According to the Energy Information Administration, Midwest propane markets appear to be more balanced than a year ago, avoiding weather and inventory issues similar to those of the 2013-2014 winter.
EIA said Friday that the record high prices of last winter – affected by severe weather and depleted inventories, as well as transportation issues – have eased this season.
So far, Midwest heating degree days this winter are 8.5% below the comparable year-ago period, EIA said, leaving Midwest propane markets well-supplied. Inventories in the region are 11.8 million barrels above the same time last year and 6.3 million barrels more than the five-year average as of January 30, EIA reported.
In addition, lower fuel prices are impacting propane markets. Propane is produced from both natural gas and crude oil, so the price of propane is related to the prices of both commodities.
Since 2012, propane prices have tracked between crude oil and natural gas prices on an energy-equivalent basis.
"Recent falling crude oil prices have narrowed the spread between crude oil and natural gas, and, combined with inventory builds in the Midwest and Gulf Coast, led to decreases in propane spot prices at both the Conway and Mont Belvieu price hubs," EIA said.

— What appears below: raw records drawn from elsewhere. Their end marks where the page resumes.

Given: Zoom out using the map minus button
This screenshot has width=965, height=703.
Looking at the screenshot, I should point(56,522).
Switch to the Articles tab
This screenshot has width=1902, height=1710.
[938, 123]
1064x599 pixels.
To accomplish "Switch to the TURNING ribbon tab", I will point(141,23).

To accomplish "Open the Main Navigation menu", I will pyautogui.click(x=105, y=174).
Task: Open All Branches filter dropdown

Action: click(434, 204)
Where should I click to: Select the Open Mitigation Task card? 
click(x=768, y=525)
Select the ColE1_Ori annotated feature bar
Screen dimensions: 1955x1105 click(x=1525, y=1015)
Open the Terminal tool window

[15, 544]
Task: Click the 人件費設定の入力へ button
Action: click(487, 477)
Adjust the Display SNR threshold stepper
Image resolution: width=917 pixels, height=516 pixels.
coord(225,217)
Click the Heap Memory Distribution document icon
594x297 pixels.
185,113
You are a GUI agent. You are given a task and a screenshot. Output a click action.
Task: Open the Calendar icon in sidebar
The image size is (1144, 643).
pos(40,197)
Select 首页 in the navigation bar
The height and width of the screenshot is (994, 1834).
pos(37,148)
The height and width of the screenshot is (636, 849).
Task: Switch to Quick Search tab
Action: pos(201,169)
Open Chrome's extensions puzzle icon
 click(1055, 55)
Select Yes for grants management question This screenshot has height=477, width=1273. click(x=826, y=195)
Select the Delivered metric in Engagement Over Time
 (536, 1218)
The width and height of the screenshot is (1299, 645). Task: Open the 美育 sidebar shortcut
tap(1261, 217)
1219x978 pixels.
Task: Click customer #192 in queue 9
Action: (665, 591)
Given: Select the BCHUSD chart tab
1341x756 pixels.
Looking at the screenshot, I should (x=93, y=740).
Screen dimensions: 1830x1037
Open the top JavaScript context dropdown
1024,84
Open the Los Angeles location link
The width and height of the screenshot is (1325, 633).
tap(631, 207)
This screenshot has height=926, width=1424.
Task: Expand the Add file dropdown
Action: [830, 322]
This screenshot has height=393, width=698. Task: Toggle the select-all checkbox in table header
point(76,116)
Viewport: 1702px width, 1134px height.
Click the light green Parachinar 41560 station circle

Despite the balancing of propane markets, retail and wholesale price spreads haven’t changed much, EIA said, explaining changes in infrastructure that both retail and wholesale providers are making.
These changes include the reversal of the Cochin pipeline, which altered delivery logistics. Networks now rely on more expensive rail and truck shipments, EIA said.
"Propane wholesalers and retailers have also made changes to secure supplies well in advance of winter and have increased the amount of propane they hold in inventory," EIA said.
The spread, which averaged $0.86 per gallon for the month of October, an increase of $0.22 per gallon from 2013, was $1.32 per gallon as of Feb. 2.